ECLI:NL:HR:2000:AA8849
Hoge Raad
- Cassatie
- E. Korthals Altes
- D.H. Beukenhorst
- L. Monné
- P.J. van Amersfoort
- C.B. Bavinck
- Rechtspraak.nl
Cassatie over de aftrekbaarheid van studiekosten voor uitwonende studenten in relatie tot de basisbeurs
In deze zaak gaat het om een cassatieprocedure die is ingesteld door de Staatssecretaris van Financiën tegen een uitspraak van het Gerechtshof te Amsterdam. De zaak betreft de aanslag inkomstenbelasting/premie volksverzekeringen voor het jaar 1996 van de belanghebbende, die als uitwonende student een basisbeurs ontving. De Inspecteur had een aanslag opgelegd op basis van een belastbaar inkomen van ƒ 8.039,--, maar het Hof heeft deze aanslag vernietigd en bepaald dat het belastbaar inkomen ƒ 4.439,-- moest zijn. De Staatssecretaris van Financiën was het niet eens met deze uitspraak en heeft cassatie ingesteld.
De Hoge Raad heeft in zijn uitspraak van 6 december 2000 de kwestie van de aftrekbaarheid van studiekosten voor uitwonende studenten behandeld. De belanghebbende betoogde dat de studiekosten niet verminderd moesten worden met het bedrag van de basisbeurs voor uitwonende studenten, maar met het lagere bedrag voor thuiswonende studenten. De Hoge Raad oordeelde dat de ongelijke behandeling van uitwonende en thuiswonende studenten in de belastingwetgeving een schending van het verbod op discriminatie inhoudt, zoals neergelegd in artikel 26 van het Internationaal Verdrag inzake burgerrechten en politieke rechten (IVBPR).
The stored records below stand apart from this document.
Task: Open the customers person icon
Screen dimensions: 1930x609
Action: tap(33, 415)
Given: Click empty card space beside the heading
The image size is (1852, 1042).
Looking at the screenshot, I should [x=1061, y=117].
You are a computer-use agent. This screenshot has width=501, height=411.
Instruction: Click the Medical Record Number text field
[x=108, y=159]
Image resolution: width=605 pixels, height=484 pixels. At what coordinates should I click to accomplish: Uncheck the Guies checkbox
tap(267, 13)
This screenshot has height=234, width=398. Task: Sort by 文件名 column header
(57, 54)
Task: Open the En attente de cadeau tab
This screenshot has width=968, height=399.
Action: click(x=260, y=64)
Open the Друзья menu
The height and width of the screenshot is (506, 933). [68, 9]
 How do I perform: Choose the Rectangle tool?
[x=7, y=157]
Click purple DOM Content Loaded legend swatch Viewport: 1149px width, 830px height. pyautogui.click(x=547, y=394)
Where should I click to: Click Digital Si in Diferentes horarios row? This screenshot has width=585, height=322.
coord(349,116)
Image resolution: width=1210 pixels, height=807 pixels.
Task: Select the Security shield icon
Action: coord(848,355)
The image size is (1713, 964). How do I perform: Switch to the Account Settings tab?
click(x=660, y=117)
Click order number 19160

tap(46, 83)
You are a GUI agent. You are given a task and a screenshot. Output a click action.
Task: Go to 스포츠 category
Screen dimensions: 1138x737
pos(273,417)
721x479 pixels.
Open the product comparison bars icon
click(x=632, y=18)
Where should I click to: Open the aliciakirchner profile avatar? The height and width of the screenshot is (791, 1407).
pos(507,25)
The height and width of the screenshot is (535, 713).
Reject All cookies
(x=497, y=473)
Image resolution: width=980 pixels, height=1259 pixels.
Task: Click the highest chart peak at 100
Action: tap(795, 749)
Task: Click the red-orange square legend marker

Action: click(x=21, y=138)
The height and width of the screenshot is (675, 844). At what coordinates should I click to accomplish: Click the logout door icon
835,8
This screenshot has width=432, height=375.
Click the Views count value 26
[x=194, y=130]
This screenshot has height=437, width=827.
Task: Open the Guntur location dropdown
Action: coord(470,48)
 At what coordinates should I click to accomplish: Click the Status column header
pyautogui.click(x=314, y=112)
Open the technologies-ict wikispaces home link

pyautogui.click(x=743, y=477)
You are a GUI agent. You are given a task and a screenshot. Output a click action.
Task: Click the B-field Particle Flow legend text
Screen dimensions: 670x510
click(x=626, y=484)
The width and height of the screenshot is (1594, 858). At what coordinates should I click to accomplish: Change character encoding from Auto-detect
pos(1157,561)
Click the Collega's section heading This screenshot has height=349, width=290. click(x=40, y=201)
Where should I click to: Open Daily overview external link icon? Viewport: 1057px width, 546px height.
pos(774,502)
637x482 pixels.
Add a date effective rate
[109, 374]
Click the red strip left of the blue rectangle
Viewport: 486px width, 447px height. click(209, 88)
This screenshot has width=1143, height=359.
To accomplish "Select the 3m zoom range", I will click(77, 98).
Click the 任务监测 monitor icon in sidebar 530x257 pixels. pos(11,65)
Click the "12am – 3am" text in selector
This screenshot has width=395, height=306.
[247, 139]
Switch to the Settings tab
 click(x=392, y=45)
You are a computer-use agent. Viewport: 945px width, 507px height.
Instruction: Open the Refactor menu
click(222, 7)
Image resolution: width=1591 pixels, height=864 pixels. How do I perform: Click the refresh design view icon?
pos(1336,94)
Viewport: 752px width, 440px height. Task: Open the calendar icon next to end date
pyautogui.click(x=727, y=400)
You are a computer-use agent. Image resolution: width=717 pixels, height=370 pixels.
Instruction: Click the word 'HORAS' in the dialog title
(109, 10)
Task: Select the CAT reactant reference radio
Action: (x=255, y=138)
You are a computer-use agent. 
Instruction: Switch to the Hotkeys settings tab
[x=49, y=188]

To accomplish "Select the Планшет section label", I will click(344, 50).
De Hoge Raad vernietigde de uitspraak van het Hof, behoudens de beslissing omtrent het griffierecht, en bevestigde de uitspraak van de Inspecteur. De Hoge Raad concludeerde dat de wetgever in redelijkheid heeft kunnen oordelen dat de uitvoerbaarheid van de wetgeving een objectieve en redelijke rechtvaardiging biedt voor de ongelijke behandeling van studenten. De zaak werd zelf afgedaan door de Hoge Raad, die geen termen aanwezig achtte voor een veroordeling in de proceskosten.